Al leer las huellas que nada ha dejado, el historiador inventa el pasado, pre-diciéndolo, tal como el adivino inventaba el futuro. Pero el adivino no es el oráculo, pues el vaticinio original de este último, ambiguo y enigmático, no es el futuro transparentado sino su cifra. Así aparece en el primero de los Nueve libros de la historia, donde Heródoto relata la historia de Creso: para saber si era propicio iniciar la guerra contra los persas, Creso, rey de Lidia, consulta al oráculo de Delfos. Este responde que si lo hace, destruirá un gran imperio. El rey inicia pues la guerra, y entonces -ironiza Heródoto-, luego de varios años de reinado y algunos días de sitio, terminó efectivamente con un gran imperio: el suyo.
El adivino es el intérprete, quien lee un sentido donde no hay sino caos; y el historiador hace otro tanto al leer en los restos del pasado (sus fuentes) lo que no existía ahí sino a partir de su lectura. Este rostro de Jano del intérprete (rostro de historiador y de adivino; de futuro y de pasado) no puede quedar más en evidencia que en un divertimento sobre Nostradamus que debemos a Georges Dumézil[2]. El filólogo francés imagina allí la historia de anciano colega que pasa los últimos días de su vida revisando escritos y correspondencia junto a uno de sus más fieles discípulos.
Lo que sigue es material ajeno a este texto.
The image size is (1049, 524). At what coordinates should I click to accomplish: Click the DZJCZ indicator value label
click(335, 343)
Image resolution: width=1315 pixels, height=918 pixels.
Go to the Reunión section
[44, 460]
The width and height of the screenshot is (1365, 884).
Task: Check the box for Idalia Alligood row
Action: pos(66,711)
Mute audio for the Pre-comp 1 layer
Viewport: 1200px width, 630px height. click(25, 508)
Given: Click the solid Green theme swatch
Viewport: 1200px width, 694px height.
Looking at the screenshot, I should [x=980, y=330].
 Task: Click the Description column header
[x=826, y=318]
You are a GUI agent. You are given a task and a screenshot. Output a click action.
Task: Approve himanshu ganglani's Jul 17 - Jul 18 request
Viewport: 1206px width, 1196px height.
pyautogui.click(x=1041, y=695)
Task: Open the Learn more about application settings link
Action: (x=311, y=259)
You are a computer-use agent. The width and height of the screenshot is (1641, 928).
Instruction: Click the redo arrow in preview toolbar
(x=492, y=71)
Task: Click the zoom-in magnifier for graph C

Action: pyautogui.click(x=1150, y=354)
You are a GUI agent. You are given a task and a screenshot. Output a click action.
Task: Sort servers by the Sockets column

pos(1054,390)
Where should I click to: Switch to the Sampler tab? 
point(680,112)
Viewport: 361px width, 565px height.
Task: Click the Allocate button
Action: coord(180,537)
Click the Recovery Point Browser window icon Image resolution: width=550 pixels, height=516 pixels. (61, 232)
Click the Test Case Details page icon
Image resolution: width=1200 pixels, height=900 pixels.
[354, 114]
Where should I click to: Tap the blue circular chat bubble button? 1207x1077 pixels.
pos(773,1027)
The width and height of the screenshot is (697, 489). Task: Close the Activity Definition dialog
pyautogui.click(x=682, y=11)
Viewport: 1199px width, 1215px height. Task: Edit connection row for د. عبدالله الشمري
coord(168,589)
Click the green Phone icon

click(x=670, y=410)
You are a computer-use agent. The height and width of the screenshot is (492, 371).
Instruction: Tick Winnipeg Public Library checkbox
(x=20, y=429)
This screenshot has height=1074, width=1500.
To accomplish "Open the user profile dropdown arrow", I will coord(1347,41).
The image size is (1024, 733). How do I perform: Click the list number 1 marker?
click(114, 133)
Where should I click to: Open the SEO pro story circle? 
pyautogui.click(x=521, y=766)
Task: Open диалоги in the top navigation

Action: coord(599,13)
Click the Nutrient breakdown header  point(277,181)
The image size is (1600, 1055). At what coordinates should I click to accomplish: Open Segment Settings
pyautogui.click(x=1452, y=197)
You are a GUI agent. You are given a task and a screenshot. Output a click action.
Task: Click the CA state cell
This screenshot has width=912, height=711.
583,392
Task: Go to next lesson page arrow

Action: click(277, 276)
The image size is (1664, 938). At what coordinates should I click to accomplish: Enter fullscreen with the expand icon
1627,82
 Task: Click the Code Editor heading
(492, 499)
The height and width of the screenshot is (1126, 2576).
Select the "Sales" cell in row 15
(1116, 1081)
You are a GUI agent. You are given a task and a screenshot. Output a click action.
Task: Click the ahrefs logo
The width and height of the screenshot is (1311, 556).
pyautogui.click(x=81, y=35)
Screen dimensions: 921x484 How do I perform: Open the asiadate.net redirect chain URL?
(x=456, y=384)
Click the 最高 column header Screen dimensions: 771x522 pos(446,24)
Los dos alcanzan de ese modo un borrador en el que el anciano proponía esta singular hipótesis: todo el poder profético de Nostradamus se revela sin lugar a dudas en cierta cuarteta de sus Centurias que anticipa en dos siglos y con lujo de detalles, la captura de Luis XVI en Varennes y su posterior ajusticiamiento. Sin embargo este vaticinio es un secreto que sólo la filología (de Dumézil) puede revelar; de otro modo, sólo quedan los caóticos versos de Nostradamus. Y aunque es posible leer esta farsa satírica como una burla a la interpretación freudiana de los sueños, no deja de ser curioso que -irónicamente- todo ese esfuerzo jocoso que realiza Dumézil termine insinuando su posible eficacia clínica.



[1] En: Carlo Ginzburg, Mitos, emblemas e indicios, ed. Gedisa, Barcelona, 1994.
[2] “…El monje negro de gris dentro de Varennes”, en: Georges Dumézil, Nostradamus. Sócrates, ed. Fondo de Cultura Económica, México, 1992.